Tests characterizing glucose and lipid metabolism, pancreatic injury and oxidative stress in STZ-NG and -HG rats at two weeks of experiment In panels A - F, open, light grey and dark grey columns represent respectively, control, STZ-NG and STZ-HG groups of rats; number above the column indicates the number of animals studied. Asterisks and double asterisks indicate statistical difference of given group mean from control or from control and from remaining group of animals (p<0.05; two-sample t test). Panels G and H show examples of immunoperoxidase detection of insulin-producing pancreatic islet cells. Adjacent 5 μm thick sections were stained with PGP 9.5 antibodies to characterize the total area of identified islets (G) and with antibodies to insulin to characterize the area of these islets occupied by β-cells (H). Calibration bar is 25 μm

FIGURE 3

Pressure pain threshold (A,B) and frequency of withdrawal to brush (C) and 20-g von Frey filament (D) measured in STZ-NG and HG rats at two weeks of experiment. In all panels, number above the column indicates number of animals studied. Open, light and dark grey columns are, respectively control, STZ-NG and STZ-HG rats. Asterisks and double asterisks indicate statistical difference of given group mean from control.

FIGURE 4

Heat pain threshold (A) and latency (B) measured after 2 weeks of experiments in control and STZ-injected rats. Opened, light grey and dark grey columns represent respectively, control, STZ-NG and STZ-HG groups of rats; number above the column indicates the number of animals studied. (*, p<0.05; ANOVA)

FIGURE 5

Epidermal thickness and innervation in control and STZ-injected rats (2 weeks of experiment) Panels A, B and C (control, STZ-NG and STZ-HG rats, respectively) show a view of skin sections with nerve fibers entering and branching in the epidermis (arrows; PGP 9.5 label). White dotted lines in images mark outer and inner borders of epidermis. Calibration bar is 50 μm. Panels D, E and F, show the results of analysis of mean epidermal thickness (D), IENF (number of fibers per mm of epidermis) and IENF length, expressed as total length of IENF per mm² of epidermal area (F). Epithelium of STZ-NG rats is thinner than that of control or STZ-NG rats (**).

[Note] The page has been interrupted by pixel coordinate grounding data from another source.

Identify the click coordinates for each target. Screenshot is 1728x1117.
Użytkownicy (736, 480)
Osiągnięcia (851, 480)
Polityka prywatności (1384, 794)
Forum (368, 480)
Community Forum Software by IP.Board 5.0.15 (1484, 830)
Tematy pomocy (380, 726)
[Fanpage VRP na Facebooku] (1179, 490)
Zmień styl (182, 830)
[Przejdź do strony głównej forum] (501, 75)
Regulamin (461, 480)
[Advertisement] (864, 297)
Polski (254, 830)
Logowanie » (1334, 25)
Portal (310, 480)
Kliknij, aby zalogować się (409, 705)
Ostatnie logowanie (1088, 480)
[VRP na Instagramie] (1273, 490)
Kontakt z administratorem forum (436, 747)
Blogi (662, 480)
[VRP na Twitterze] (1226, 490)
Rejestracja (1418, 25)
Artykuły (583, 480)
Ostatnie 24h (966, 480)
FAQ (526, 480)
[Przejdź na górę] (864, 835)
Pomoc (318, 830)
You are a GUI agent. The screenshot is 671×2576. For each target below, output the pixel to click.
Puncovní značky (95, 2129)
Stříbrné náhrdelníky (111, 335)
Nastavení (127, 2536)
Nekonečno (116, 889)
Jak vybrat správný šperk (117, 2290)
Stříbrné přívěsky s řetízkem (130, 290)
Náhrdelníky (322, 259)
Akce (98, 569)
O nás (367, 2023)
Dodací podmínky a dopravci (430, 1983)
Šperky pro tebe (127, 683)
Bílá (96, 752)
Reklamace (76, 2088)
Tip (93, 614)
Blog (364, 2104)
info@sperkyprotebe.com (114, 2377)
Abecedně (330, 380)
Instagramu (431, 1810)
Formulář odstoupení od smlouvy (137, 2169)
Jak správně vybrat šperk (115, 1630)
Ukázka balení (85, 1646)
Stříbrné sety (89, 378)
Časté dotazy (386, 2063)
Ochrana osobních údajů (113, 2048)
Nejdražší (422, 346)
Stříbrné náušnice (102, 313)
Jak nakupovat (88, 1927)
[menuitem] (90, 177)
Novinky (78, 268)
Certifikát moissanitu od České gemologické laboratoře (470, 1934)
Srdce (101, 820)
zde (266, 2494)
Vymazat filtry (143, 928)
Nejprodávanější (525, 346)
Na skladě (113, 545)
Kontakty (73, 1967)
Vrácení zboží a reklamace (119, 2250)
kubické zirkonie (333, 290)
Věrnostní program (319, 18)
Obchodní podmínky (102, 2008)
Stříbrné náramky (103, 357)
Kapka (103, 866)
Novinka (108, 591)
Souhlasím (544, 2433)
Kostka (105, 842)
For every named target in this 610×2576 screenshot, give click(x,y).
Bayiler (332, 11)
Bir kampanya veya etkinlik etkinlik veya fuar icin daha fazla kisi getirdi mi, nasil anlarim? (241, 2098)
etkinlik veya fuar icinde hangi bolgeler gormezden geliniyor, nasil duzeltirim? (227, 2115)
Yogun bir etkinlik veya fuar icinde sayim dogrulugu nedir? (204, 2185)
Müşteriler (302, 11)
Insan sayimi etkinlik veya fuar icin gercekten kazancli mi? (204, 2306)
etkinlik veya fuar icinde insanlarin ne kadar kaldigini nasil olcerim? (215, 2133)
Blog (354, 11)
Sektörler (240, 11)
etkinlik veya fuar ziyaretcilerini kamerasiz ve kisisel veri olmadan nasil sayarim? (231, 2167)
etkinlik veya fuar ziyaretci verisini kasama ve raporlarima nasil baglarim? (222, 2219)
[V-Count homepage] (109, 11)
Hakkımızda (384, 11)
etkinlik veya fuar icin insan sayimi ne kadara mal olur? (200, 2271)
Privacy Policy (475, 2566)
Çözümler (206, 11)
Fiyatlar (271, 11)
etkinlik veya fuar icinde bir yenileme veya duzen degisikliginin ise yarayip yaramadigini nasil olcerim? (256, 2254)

No other between-group statistical significance of studied parameters was detected by ANOVA and Tukey HSD test.

FIGURE 6

Nerve conduction studies and assessment of visceral hypersensitivity in STZ-NG and STZ-HG rats. Open, light grey and dark grey columns represent respectively, control, STZ-NG and STZ-HG groups of rats; number above the column indicates a number of animals studied. Asterisks and double asterisks indicate statistical difference of given group mean from control or from control and from remaining group of animals (p<0.05; two-sample t test). Between group difference for data on visceral sensitivity was also supported by repeated measures-ANOVA: F=32.9 (d.f. = 45; p <0.01). Panel D shows example of rat tail M and F-wave recordings induced by the nerve stimulation at the base of the tail (proximal) and more distally along the tail (distal). In this particular example time between positive peaks of M –waves is 1.8 ms, distance between electrodes 5.7 cm and resulting MNCV is 31.7 m/s

FIGURE 7

Changes in PPT over time and role of insulinopenia. In A, open, half-filled and filled circles represent control, STZ-NG and STZ-HG rats, respectively. In B and C, open and closed circles represent averages of the results from 2-week-long and 4-week-long experiments, respectively. In all panels, the size of experimental group is given by a number next to the symbol (see text for other details).